(Entries contained in a dataset)
==============================

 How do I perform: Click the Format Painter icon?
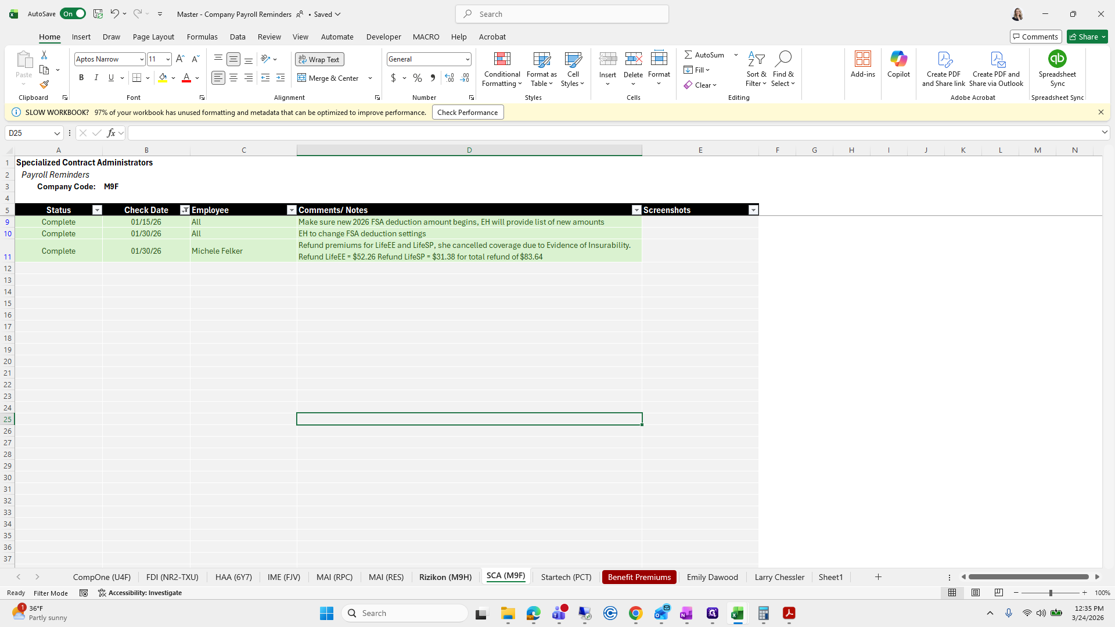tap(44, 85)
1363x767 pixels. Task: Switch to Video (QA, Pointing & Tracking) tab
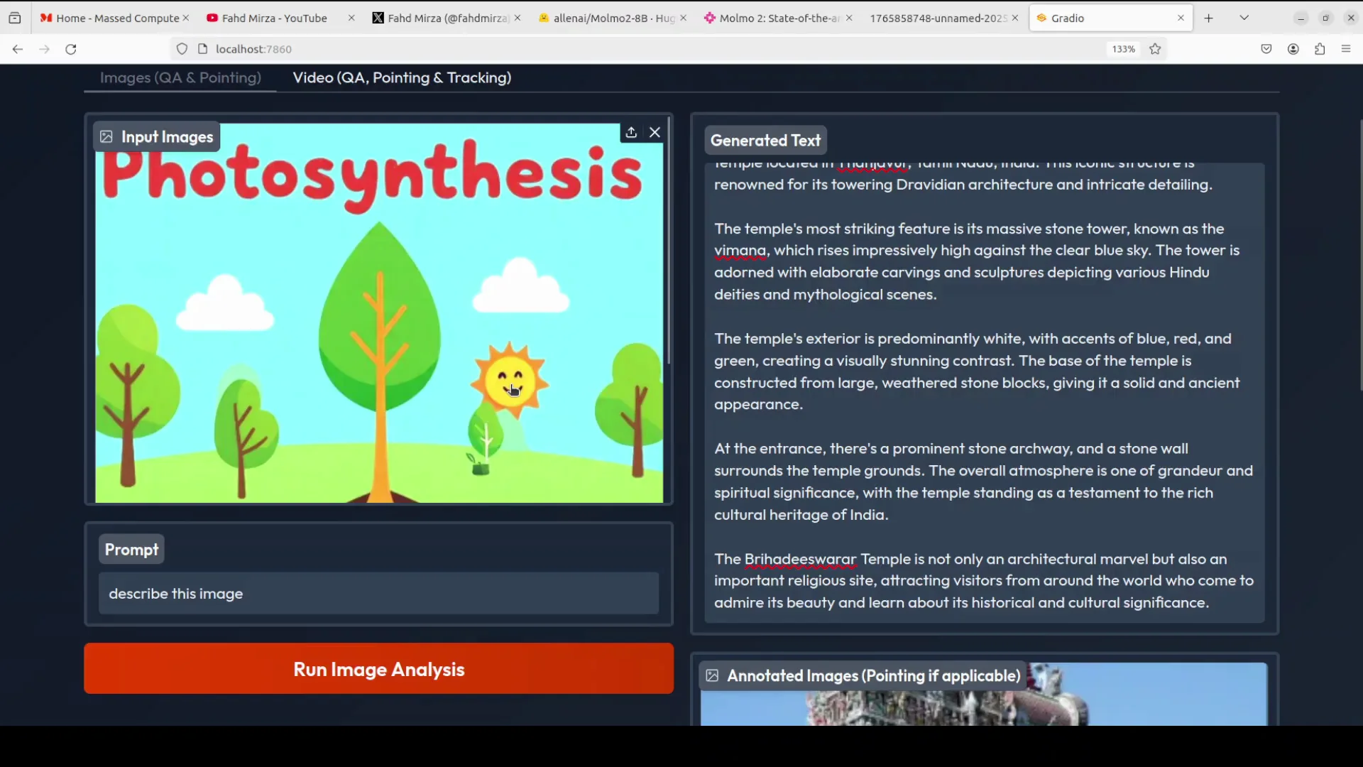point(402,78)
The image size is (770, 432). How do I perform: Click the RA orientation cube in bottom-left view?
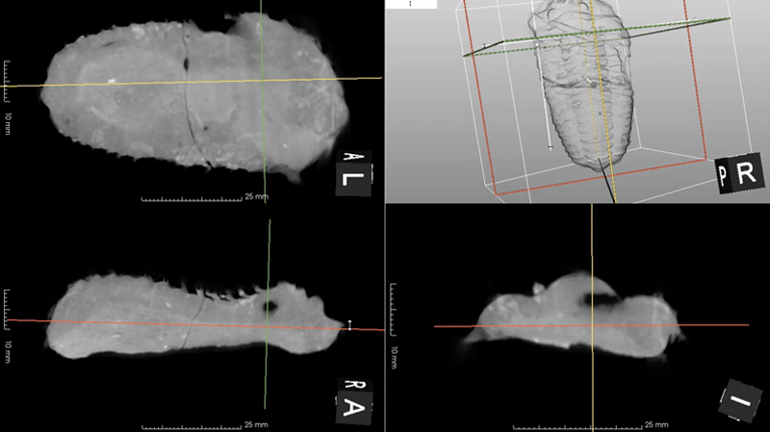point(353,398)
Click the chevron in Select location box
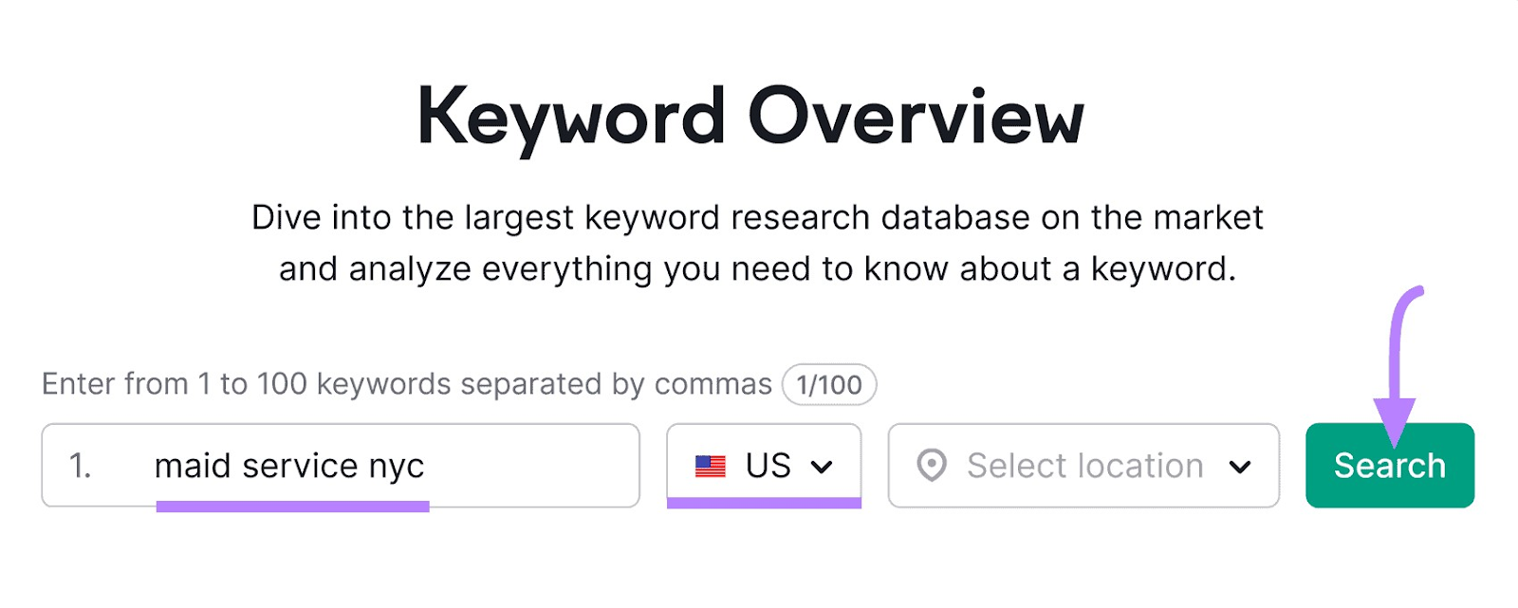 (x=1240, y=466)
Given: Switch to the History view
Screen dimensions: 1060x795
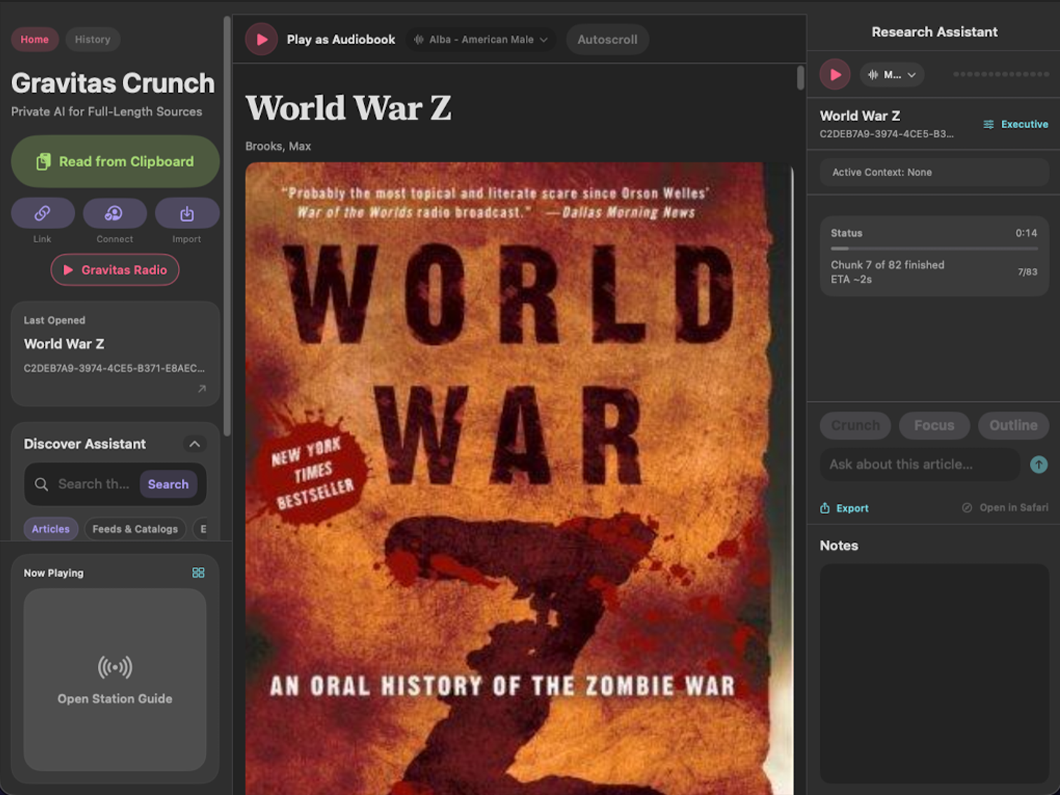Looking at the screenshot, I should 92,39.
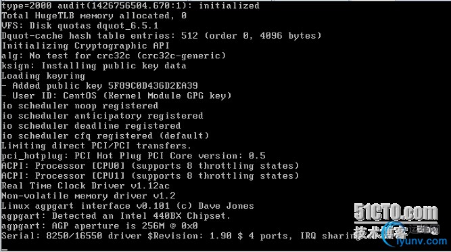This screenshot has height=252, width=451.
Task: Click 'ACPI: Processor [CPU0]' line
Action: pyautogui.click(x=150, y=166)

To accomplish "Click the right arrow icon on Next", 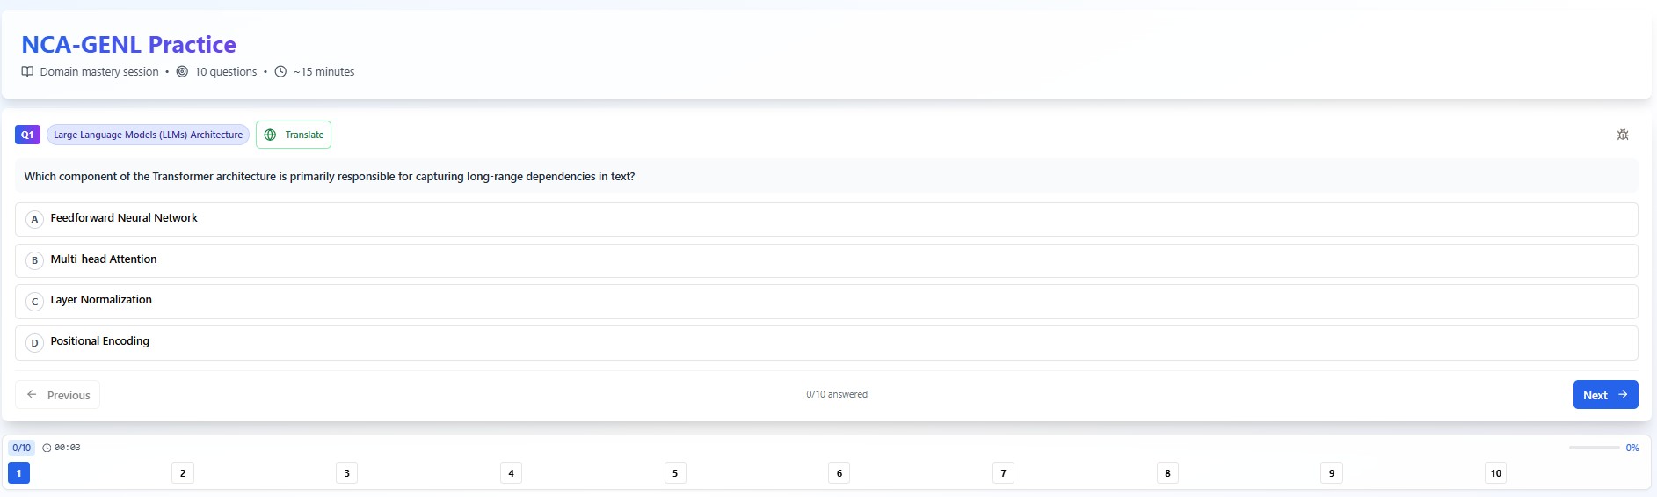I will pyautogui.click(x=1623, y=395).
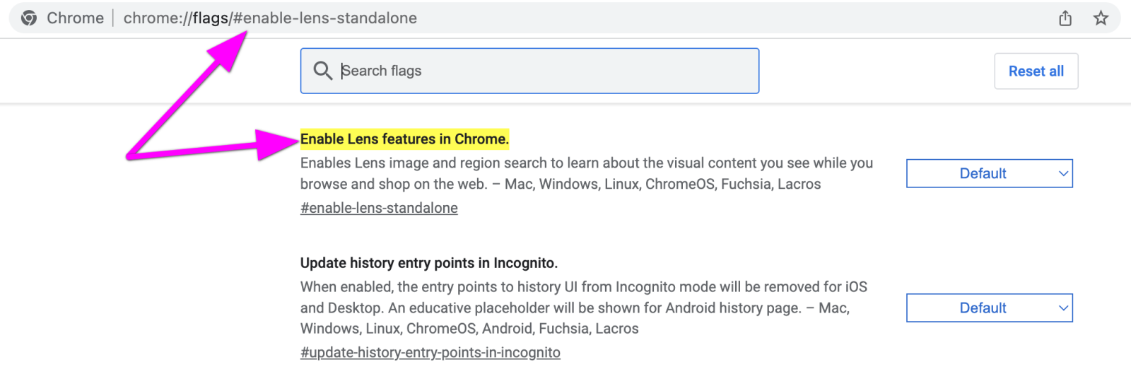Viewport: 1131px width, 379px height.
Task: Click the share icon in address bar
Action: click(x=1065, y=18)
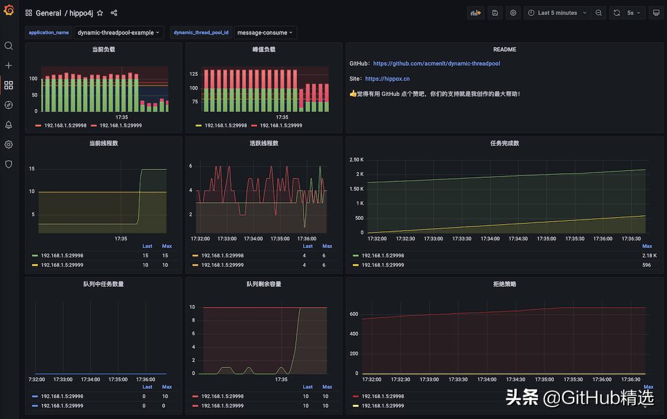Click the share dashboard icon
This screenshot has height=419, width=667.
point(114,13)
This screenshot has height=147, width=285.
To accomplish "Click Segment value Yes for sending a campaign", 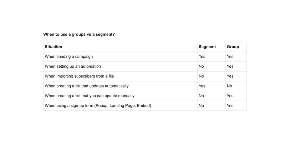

==============================

■ Exercise aim ■
Print the lines of the entries above exactly as they appear, starting at the line that contains "This screenshot has height=147, width=285." and ending at the last line of the entries, including both. Leave the pictures out of your answer.

■ Solved exercise ■
This screenshot has height=147, width=285.
To accomplish "Click Segment value Yes for sending a campaign", 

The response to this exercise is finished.